Add a new or higher late fee mid-tenancy without following Oregon's rules for changing the agreement.
Deduct an undisclosed late fee from your security deposit at move-out.
If the fee is not in writing, you have strong grounds to push back. Keep copies of your signed lease and any payment records, because the written terms control.
How do late fees interact with a pay-or-quit notice and eviction?
This is where Oregon protects tenants in an important way. Eviction for nonpayment runs through the circuit court as a forcible entry and detainer (FED) action, and the landlord must first serve a written nonpayment notice giving you time to pay. Recent legislation extended those notice periods, so before filing, a landlord must wait the required number of days and give proper written notice; confirm the current timeline, because it has changed in recent years.
Key points to understand:
Late fees are not rent. A landlord generally cannot evict you for nonpayment based only on unpaid late charges. The nonpayment case has to be about the rent itself.
If you pay the full rent owed within the notice period, you can usually stop a nonpayment eviction even if a late fee is still in dispute.
A landlord can pursue unpaid late fees as a separate money claim, but that is different from kicking you out for nonpayment of rent.
Because the line between "rent" and "fees" can decide whether you keep your home, read any notice carefully and check whether the dollar amount demanded improperly bundles late fees into the rent figure.
When to get help
Many late-fee disputes can be handled by pointing your landlord to the four-day rule and the caps in ORS 90.260. But it is worth contacting an Oregon attorney or a legal aid program if you have received an eviction notice, if a landlord is threatening to evict over fees rather than rent, if undisclosed fees are being pulled from your deposit, or if the amounts are large. Oregon has tenant-focused legal aid organizations, and acting quickly matters once a court notice arrives.
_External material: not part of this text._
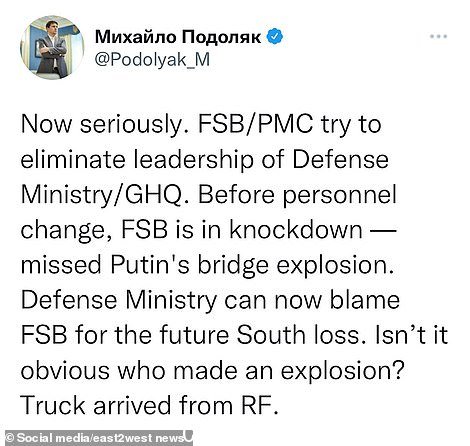Click the long dash after 'knockdown'
The width and height of the screenshot is (470, 446).
click(378, 231)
Finally, remember that statutes are amended and local ordinances (for example, in some cities) can add protections. Treat the figures here as the general Oregon rule and verify the current version of ORS 90.260 and the eviction statutes, or ask a qualified Oregon professional, before relying on them.
Frequently asked questions
How many days late can rent be in Oregon before a late fee applies?
Rent must be unpaid for at least four days after the due date before any late fee can be charged. So if rent is due on the first, the earliest a late fee can attach is the fifth. The lease cannot make this grace period shorter.
What is the maximum late fee a landlord can charge in Oregon?
Under ORS 90.260, a landlord may charge a reasonable one-time flat fee, a daily fee capped at 6 percent of that flat amount per day, or a fee equal to 5 percent of the periodic rent for each five-day period the rent stays unpaid. The landlord must use only one method.
Can a landlord charge a late fee that is not in my lease?
No. Oregon requires the late fee to be disclosed in the written rental agreement before it can be collected. If the fee was never stated in your lease, you generally do not owe it, and it should not be deducted from your deposit.
Can I be evicted in Oregon just for unpaid late fees?
Generally no. Late fees are not treated as rent, so they usually cannot be the basis for a nonpayment eviction by themselves. A nonpayment eviction must be about unpaid rent. A landlord can pursue late fees as a separate money claim instead.
Where does an Oregon eviction for nonpayment take place?
Nonpayment evictions are filed as forcible entry and detainer (FED) actions in the circuit court for your county. The landlord must first serve a proper written nonpayment notice; the required wait time has changed recently, so confirm the current period.
This article is general legal information, not legal advice, and may not reflect the most current law or the law in your jurisdiction. Laws vary by state and change over time. For advice about your specific situation, consult a licensed attorney.